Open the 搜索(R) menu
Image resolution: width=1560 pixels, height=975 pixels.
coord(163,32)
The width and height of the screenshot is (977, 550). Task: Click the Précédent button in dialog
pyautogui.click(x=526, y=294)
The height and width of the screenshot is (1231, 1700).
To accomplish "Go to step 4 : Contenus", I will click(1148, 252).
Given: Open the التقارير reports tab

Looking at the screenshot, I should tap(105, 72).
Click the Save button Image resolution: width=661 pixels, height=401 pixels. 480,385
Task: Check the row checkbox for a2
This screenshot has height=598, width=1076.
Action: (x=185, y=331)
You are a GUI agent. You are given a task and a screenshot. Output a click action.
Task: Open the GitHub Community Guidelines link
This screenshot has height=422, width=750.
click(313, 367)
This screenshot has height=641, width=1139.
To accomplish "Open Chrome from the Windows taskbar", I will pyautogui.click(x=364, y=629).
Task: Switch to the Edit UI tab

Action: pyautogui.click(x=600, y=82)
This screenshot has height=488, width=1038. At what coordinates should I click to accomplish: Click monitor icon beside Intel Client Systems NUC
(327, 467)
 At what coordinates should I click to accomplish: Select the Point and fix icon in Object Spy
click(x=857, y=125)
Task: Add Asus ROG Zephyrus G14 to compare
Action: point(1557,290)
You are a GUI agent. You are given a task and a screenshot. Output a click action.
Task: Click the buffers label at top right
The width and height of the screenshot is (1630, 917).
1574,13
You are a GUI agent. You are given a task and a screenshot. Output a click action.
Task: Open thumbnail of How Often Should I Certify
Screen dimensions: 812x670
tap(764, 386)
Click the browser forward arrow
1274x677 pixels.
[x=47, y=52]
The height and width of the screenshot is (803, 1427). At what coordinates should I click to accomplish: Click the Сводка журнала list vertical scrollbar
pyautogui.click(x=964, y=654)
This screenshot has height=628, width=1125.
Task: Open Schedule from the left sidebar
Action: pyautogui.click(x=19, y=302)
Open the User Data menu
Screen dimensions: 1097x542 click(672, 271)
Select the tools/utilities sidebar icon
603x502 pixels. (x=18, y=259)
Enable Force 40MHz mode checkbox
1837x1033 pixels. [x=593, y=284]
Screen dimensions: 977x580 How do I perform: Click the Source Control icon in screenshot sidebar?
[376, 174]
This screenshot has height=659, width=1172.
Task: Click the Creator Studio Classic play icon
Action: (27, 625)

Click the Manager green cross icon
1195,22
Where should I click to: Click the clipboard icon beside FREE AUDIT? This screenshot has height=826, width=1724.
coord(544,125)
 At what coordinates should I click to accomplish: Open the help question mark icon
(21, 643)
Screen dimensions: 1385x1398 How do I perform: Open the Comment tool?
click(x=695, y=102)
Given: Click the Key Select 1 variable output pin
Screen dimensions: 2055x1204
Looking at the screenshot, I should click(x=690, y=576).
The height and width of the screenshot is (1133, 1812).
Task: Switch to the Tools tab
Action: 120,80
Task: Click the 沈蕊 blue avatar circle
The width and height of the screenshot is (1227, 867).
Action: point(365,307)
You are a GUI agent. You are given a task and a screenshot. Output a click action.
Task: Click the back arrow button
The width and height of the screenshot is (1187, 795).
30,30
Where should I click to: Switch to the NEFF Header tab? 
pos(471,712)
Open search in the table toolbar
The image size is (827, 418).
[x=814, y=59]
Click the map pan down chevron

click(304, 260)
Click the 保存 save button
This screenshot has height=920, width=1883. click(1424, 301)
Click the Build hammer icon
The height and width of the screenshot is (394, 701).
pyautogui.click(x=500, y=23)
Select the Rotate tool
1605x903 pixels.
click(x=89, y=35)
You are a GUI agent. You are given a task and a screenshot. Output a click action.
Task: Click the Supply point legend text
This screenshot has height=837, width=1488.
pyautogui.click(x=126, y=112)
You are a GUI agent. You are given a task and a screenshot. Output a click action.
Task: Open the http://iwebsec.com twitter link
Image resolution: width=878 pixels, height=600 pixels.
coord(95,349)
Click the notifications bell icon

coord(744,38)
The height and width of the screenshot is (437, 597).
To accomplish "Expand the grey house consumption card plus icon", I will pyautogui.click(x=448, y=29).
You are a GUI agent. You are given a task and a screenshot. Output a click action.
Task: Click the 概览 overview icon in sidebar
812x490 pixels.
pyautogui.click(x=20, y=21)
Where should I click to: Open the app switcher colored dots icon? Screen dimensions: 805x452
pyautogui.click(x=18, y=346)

────

## WHAT THE TASK ASKS
Each line holding "will" should be copied from the material above.

## ANSWER SPACE
To accomplish "Go to step 4 : Contenus", I will click(1148, 252).
To accomplish "Open Chrome from the Windows taskbar", I will pyautogui.click(x=364, y=629).
To accomplish "Expand the grey house consumption card plus icon", I will pyautogui.click(x=448, y=29).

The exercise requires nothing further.